■ Task item:
From the data, return each line holding the word "agent".

[Collected data]
# # # # # # #

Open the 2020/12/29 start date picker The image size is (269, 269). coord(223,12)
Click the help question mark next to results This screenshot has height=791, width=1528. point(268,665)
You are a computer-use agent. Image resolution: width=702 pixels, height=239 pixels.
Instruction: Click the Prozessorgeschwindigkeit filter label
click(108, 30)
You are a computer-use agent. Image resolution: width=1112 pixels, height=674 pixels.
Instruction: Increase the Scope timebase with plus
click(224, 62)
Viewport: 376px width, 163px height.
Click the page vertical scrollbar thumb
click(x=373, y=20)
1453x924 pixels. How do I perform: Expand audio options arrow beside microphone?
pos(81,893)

# # # # # # #

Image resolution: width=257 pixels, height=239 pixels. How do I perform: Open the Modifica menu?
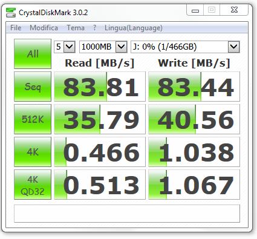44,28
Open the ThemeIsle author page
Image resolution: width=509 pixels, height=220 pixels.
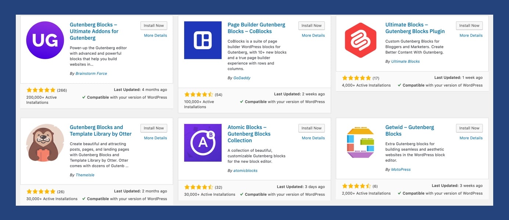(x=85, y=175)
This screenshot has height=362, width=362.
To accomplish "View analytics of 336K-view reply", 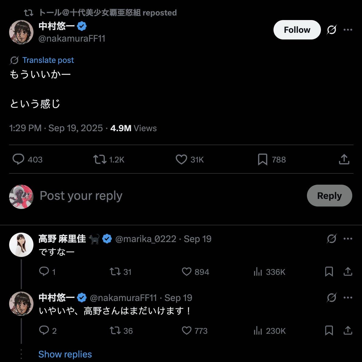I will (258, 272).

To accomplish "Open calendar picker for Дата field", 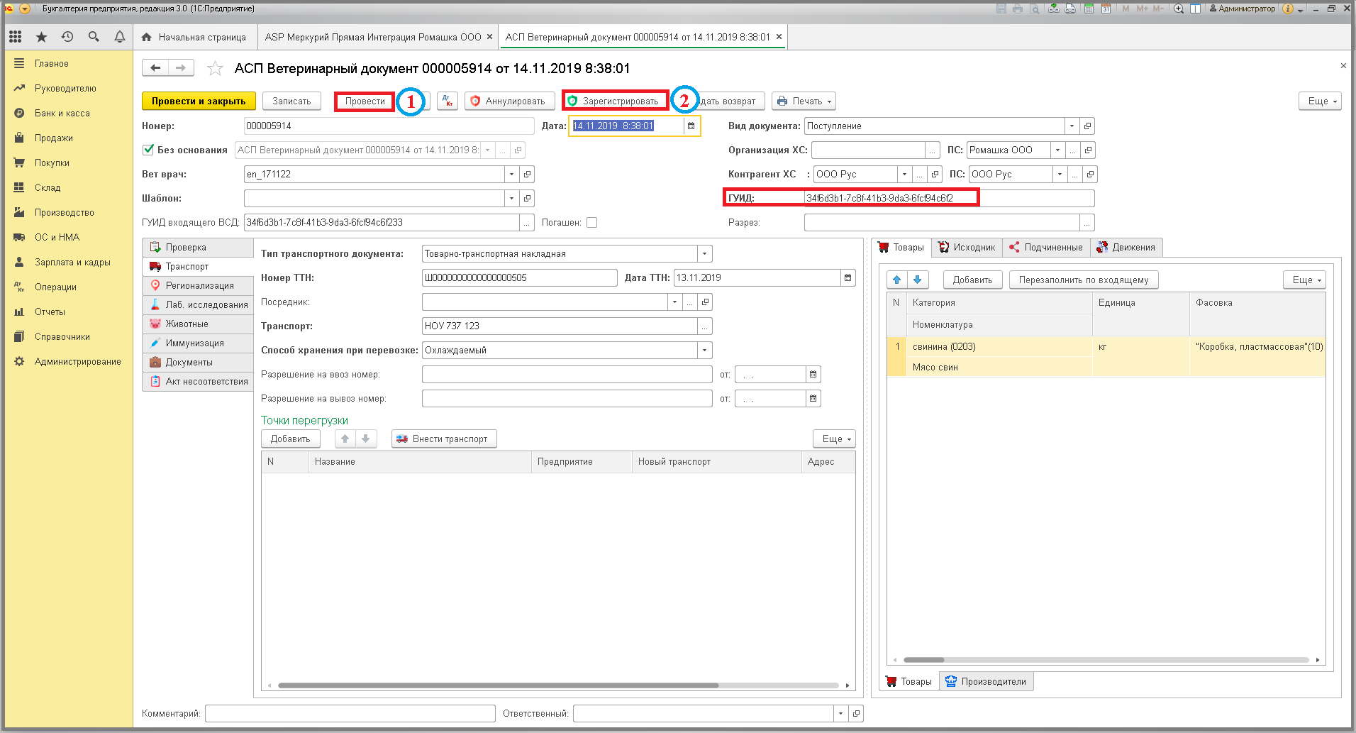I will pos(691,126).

# # # # # # #

■ Task solution:
You are a computer-use agent. Image resolution: width=702 pixels, height=239 pixels.
You are a computer-use agent. Image resolution: width=1112 pixels, height=674 pixels.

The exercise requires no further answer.